Creating CloudServiceAccounts (CSA)

CloudServiceAccount resources are quite simple, but there a few key concepts you should be aware of ...

Naming Conventions

The CSA resource manages a pair associated resource in Kubernetes and AWS on your behalf. When creating these resources, it uses the following conventions:

• AWS IAM Role: <clustername>-sa-<.metadata.namespace>-<.metadata.name>
• Kubernetes ServiceAccount: <.metadata.namespace>/<.metadata.name>

More on this in the Deploying to a Cluster ...

Policy Attachments

Each CSA can decalare up to 10 IAM policy attachments using the spec.rolePolicyAttachments attribute.

These can be AWS Default policies or ones you've devised yourself.

Policy Templates

CSAs can also be used to declare inline IAM Role Policy and have facility for templating values using standard Ruby ERB templating.

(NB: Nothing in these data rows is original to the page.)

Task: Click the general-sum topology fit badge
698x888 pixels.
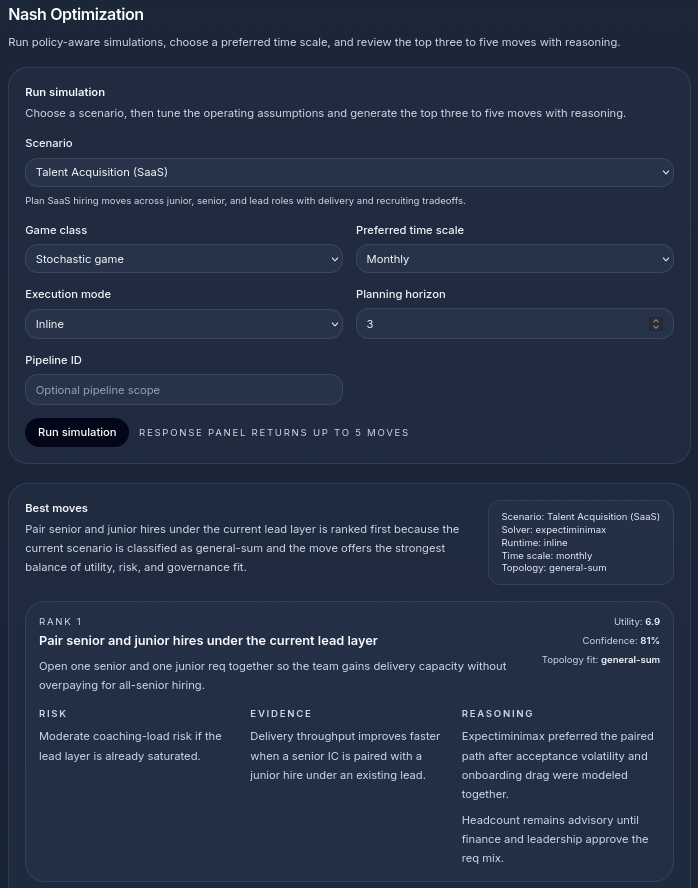Action: coord(630,659)
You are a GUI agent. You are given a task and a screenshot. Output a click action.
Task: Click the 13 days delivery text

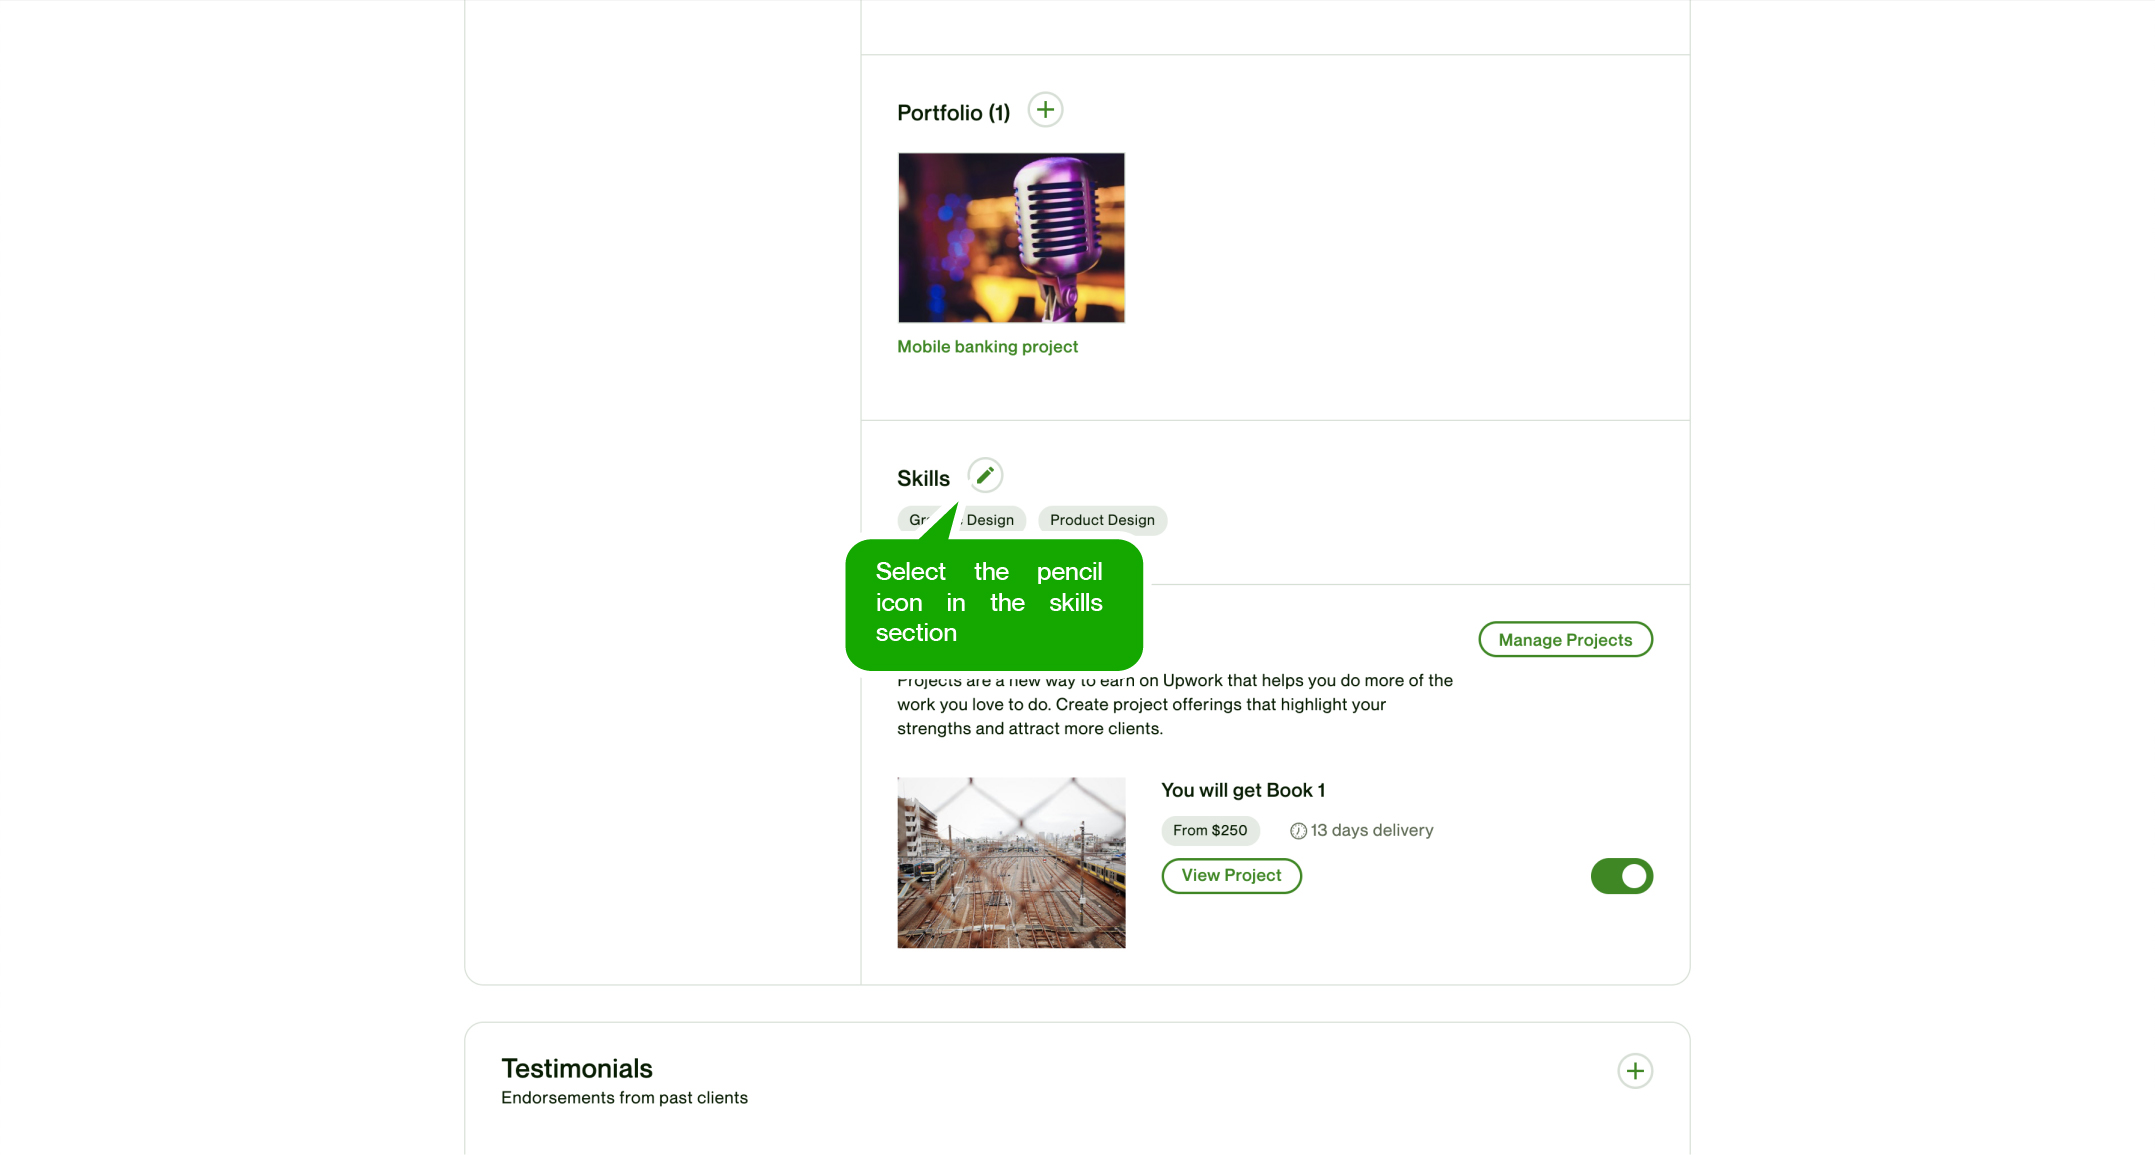[1372, 831]
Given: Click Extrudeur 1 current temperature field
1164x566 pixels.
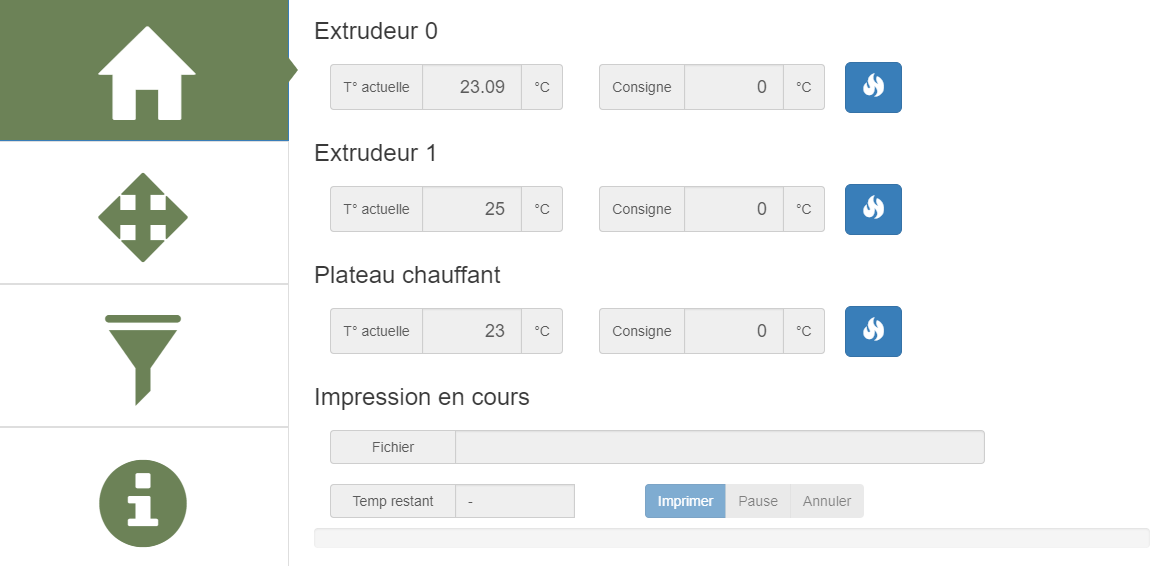Looking at the screenshot, I should [471, 209].
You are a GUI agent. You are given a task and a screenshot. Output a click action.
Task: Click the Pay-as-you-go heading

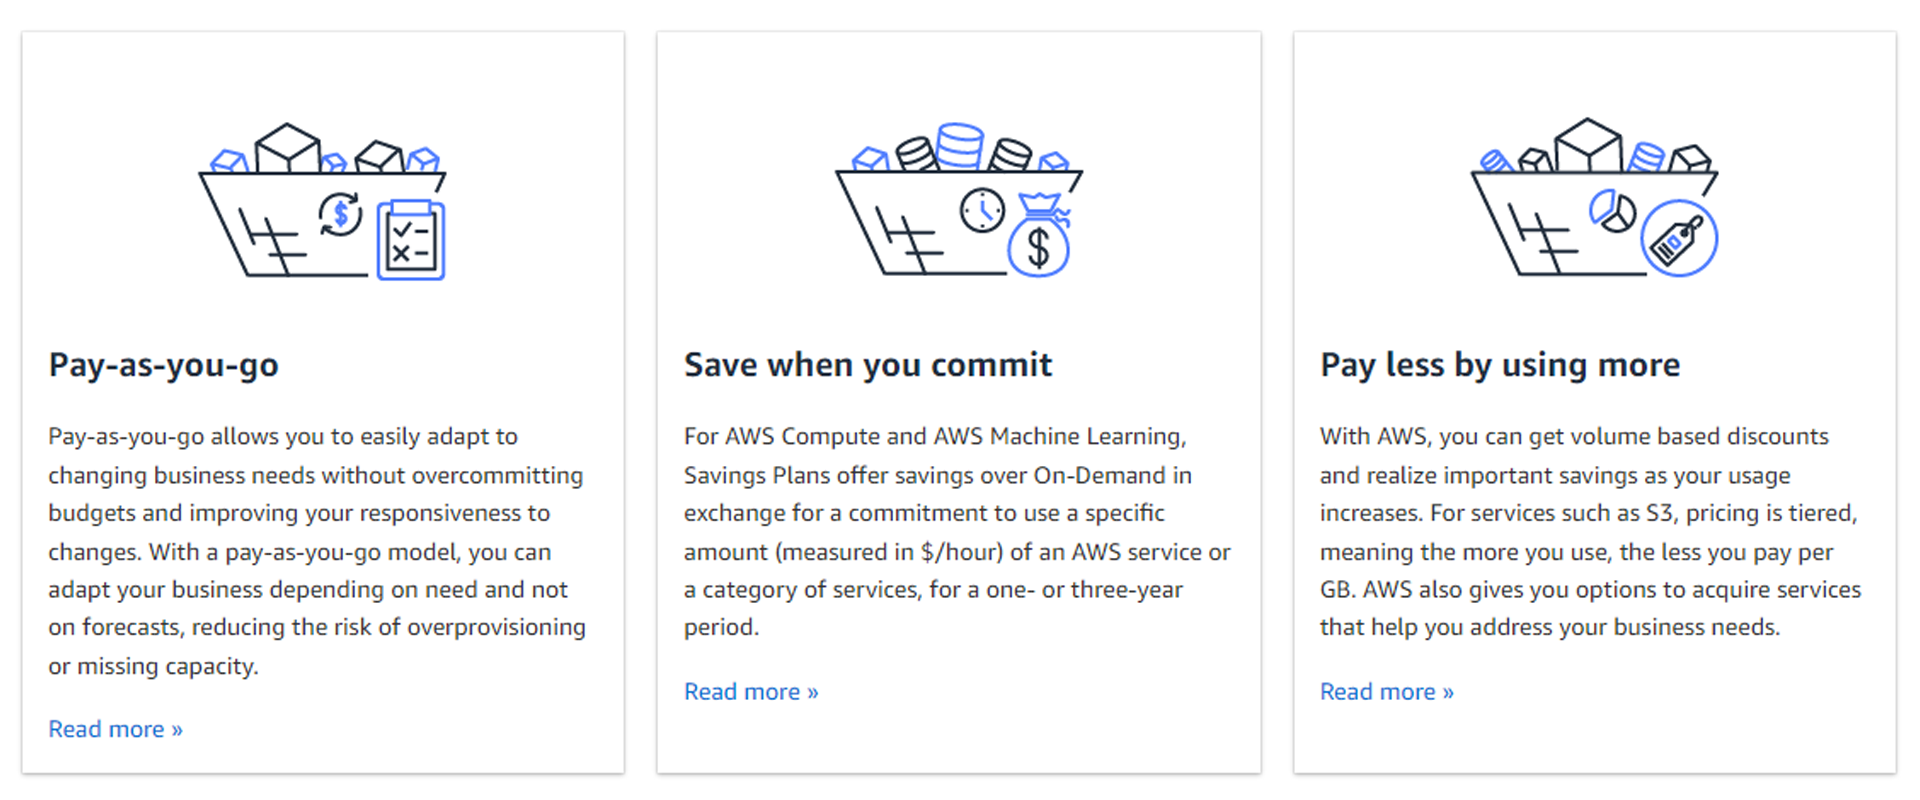[164, 365]
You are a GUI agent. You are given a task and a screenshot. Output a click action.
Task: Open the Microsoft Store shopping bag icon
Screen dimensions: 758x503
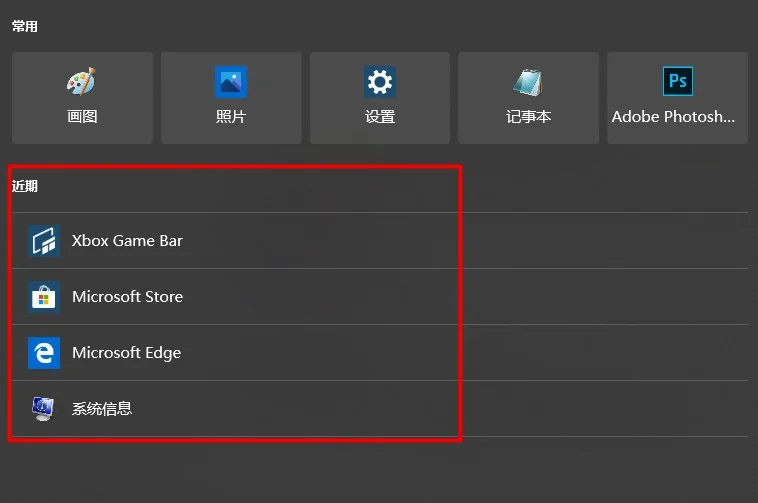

Tags you insert into the spec.rolePolicyTemplate, will (when rendered) be substituted with values in the spec.policyTemplateValues map.

Examples

See the demo CSA in the examples directory.

Prometheus

Cloudsap is scrapable on port 8080 at /metrics:

• cloudsap_watcher_added: running total of CSAs added
• cloudsap_watcher_modified: running total of CSAs modified
• cloudsap_watcher_deleted: running total of CSAs deleted
• cloudsap_watcher_error: running total of Cloudsap errors
• cloudsap_watcher_restart: running total of Cloudsap restarts

Development

NOTE: You will require a Ruby 2.7 installation to run Cloudsap locally for development purposes.

After checking out the repo, run bin/setup to install dependencies. Then, run rake test to run the tests. You can also run bin/console for an interactive prompt that will allow you to experiment.

Contributing

Bug reports and pull requests are welcome on GitHub at https://github.com/dayglojesus/cloudsap.

License

The gem is available as open source under the terms of the MIT License.